A UT Austin Biomedical Engineering professor is one of two principal investigators who received a three-year grant worth $1.5 million for cellular membrane research. Professor Jeanne Stachowiak is working with Professor Padmini Rangamani of UC-San Diego on the project.

Why the research matters:

Understanding what causes membrane curvature is critical to the understanding of all diseases since membrane curvature is required for the life of every cell. Membrane curvature allows for key nutrient transportation in and out of cells while blocking pathogens, such as viruses, from entering cells.

This research project will ultimately provide a more thorough understanding of cellular function and pave the way for the construction of synthetic cells.

About the research:

Diverse classes of proteins within cells have recently been observed to self-assemble into liquid-like droplets. While they were first discovered in the cellular interior, it is increasingly clear that protein droplets frequently become coupled to other cellular structures, including biological membranes and the cell’s cytoskeleton.

Stachowiak will utilize these findings from her lab and work with Rangamani to develop quantitative comparisons using her modeling predictions. The goal of the combined research efforts is to provide a new understanding of soft materials and illustrate concepts that could be applied toward the design of diverse biomaterials.

Phase one of the project will focus on how protein droplets exert forces on biological membranes, resulting in curvature. During phase two of the project, the teams will examine how protein droplets cause the organization of cytoskeletal filaments into bundles and meshes.

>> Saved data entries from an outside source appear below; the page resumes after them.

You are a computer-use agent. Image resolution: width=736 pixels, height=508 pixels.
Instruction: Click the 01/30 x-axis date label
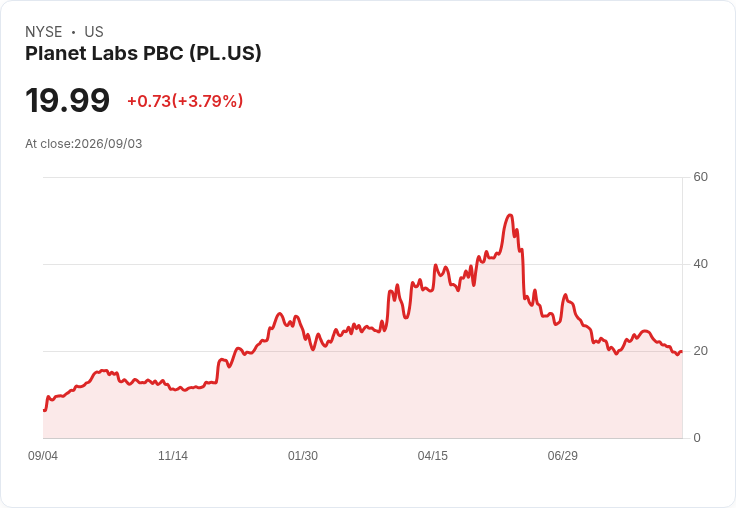coord(303,455)
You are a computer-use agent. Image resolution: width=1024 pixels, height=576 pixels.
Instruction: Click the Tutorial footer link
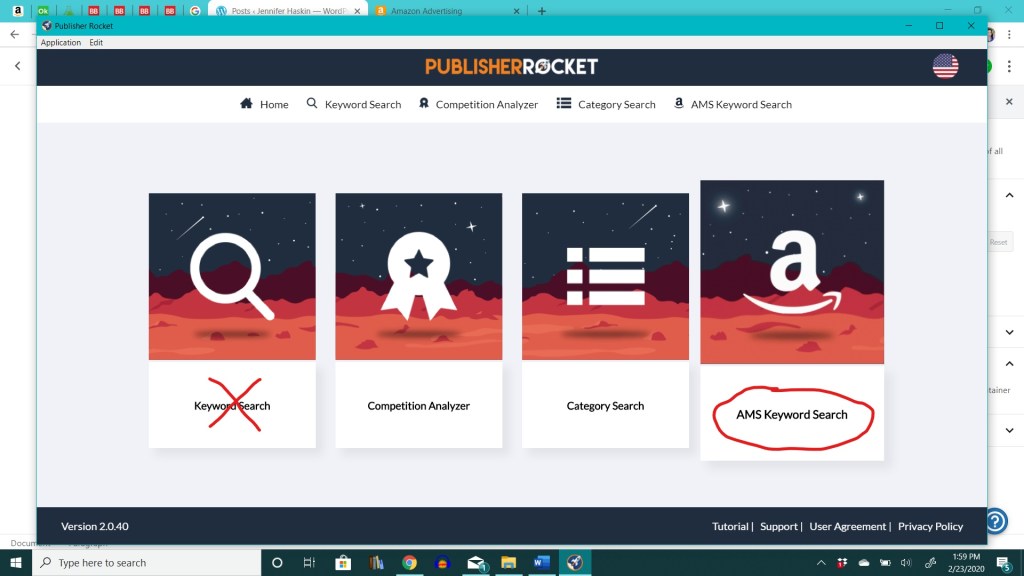[x=730, y=526]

The research teams said that they hope their findings will pave the way for a better understanding of how pathogens invade cells, how membrane curvature impacts the internalization of signaling receptors and key nutrient transportation, as well as the fundamental mechanisms that organize soft matter.

Additionally, the researchers aim to use their findings to create a multi-level educational outreach program that will benefit diverse students from K-12 classrooms to undergraduate researchers.